In an excellent 2010 article published in HTS  TeleogieseStudies/Theological Studies  Pieter G.R. de Villiers makes the case that the "young man" who appears in Mark 14 and Mark 16 is mysteriously the same person.   See  "The Powerful Transformation of the Young man in Mark 14:51-52 and 16:5,"    HTS TeologieseStudies/Theological Studies 66(1), Art. #893, 7 pages, DOI: 10.4102/hts.v66i1.893 (November 5, 2010), online at http://www.hts.org.za/index.php/HTS/article/view/893/1130 
Mark chapter 14 ends with an anonymous "young man" who  "was following Jesus" and who flees the arrest scene as he too is about to be taken by those who came for Jesus.  The young man wears nothing but a linen garment which he leaves behind while fleeing from the scene. He flees naked, which is his symbol of shame and failure.
As the author of the HTS article states, "There is, however, one other reference in Mark’s Gospel, equally enigmatic, to a similar character. The climactic description of the women’s discovery of the empty tomb also refers to a young man. In Mark 16, the women go to Jesus’ tomb early on the sabbath after his death, worrying about how they will get to the body of Jesus to anoint it.

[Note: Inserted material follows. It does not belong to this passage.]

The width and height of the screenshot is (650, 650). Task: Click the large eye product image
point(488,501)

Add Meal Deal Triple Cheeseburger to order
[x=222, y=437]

They discover that the stone has been rolled away and then find a young man dressed in a white robe sitting on the right side, who tells them about the resurrection of Jesus."
The author builds the case for connecting these two appearances of a  "young man," based on dress, the linen cloth in chapter 14 and the white robe in chapter 16, based on  the anonymity of both of them, and on other similarities of content.  Also, the place of each reference is important.   The two references open and close the great story of the trial, death and resurrection of Jesus.
What does the author of the Gospel seek to teach through the two appearances of the young man?  The HTS article states: 
It is, for example, clear that the passion and resurrection of Jesus brings about a transformation in re-creation. Waaijman (2006:43"44) observes that humanity, having made the transition from non-being into being (transformation in creation), can orientate itself to good or to evil. Where evil prevails, deformity follows. This happens also with the young man in the garden. Mark makes a point of illustrating the shamefulness of his actions as he allows others to destroy his relationship with Christ and as he betrays Jesus. His nakedness represents the way in which his lack of faithfulness brings about his deformation. He follows the disciples in their shameful and deformed betrayal of Jesus. The death and resurrection of Jesus, however, brings about his transformation in re-creation from a failed witness and his state of shame into a privileged witness of the resurrection.  He himself has no part in his re-creation. His transformation is a divine gift to him which grants him a totally new condition and status.